Senior opposition Labour Party politicians have renewed their attacks on Rupert Murdoch and son James over News Corporation’s involvement in the phone hacking scandal and the bid to take control of BSkyB.

In particular, the Murdochs’ ongoing part-ownership of BSkyB faced savage criticism from Labour MPs Chris Bryant and Tom Watson. In separate speeches to their party’s autumn conference, the pair laid into James Murdoch and called on regulator Ofcom to rule against him, as it considers whether he constitutes a ‘fit and proper person’ to run a broadcasting company.

Watson, who led the campaign against phone hacking in Parliament, said: “Let’s tell Ofcom what we think about James Murdoch. I wouldn’t put him on the board of an ornamental garden; he’s certainly not a fit and proper person to chair a major broadcaster.”

Bryant said he had hoped former News International chief executive Rebekah Brooks would be in prison by now, and that people would go to jail for the “criminal cover-up” at the News of the World. He questioned BSkyB’s dominance of the pay TV market, before criticising Labour’s past familiarity with senior NI chiefs. “There’s another scandal, which is that we allowed it to happen. Not our finest moment. And I think in the future we should choose our bedfellows with a little more care.” He called on Labour to find some “backbone” and hoped it would no longer be a “creepy-crawly party to the media”.

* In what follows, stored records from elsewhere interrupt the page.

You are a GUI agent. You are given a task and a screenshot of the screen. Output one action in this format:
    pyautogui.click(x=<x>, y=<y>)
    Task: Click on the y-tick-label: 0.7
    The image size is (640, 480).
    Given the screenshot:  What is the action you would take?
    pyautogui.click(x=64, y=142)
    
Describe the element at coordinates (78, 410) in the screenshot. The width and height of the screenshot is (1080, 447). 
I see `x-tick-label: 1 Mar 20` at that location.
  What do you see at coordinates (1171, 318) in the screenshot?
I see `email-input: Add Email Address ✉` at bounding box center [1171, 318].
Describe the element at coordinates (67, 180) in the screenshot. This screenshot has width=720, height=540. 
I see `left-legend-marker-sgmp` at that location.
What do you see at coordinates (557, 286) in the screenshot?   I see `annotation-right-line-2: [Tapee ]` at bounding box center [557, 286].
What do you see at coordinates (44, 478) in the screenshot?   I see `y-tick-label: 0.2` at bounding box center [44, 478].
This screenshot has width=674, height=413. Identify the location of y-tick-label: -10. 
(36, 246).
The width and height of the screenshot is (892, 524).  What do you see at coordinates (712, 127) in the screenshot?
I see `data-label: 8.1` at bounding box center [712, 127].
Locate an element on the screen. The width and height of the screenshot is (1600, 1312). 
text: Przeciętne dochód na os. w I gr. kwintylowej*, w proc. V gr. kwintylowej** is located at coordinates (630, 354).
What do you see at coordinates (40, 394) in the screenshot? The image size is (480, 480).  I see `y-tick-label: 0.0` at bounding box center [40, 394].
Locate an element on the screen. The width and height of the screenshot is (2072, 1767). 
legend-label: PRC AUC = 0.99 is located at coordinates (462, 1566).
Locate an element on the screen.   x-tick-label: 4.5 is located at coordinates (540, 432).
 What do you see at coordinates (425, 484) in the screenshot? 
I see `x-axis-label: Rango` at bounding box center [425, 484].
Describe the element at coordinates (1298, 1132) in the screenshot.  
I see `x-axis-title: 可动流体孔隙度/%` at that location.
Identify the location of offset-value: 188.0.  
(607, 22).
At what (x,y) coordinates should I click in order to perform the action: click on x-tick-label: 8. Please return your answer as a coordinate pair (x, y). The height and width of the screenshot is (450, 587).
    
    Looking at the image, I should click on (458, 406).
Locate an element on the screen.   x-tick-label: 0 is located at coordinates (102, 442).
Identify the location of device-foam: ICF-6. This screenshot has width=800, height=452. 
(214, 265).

Delegates at the conference were asked to back a motion calling for James Murdoch to stand down as chairman of BSkyB. Len McCluskey general secretary of the Unite trade union, who moved the motion that delegates will vote on later in the conference, said: “For our party, there should also have been an element of shame, because for years we were complicit in propping up Murdoch’s power.”

Shadow culture secretary Ivan Lewis revealed that the party would also produce stricter rules on media ownership and back independent regulation of the press, In a message to Rupert Murdoch, said: “The integrity of our media and our politics is not for sale,” and declared: “Never again can one commercial organisation have so much power and control over our media. In the period ahead, Labour will bring forward proposals for new, tougher cross-media ownership laws.”

Lewis said that a new system of independent regulation was needed, “including proper, like-for-like redress, which means that mistakes and falsehoods on the front page receive apologies and retraction on the front page.”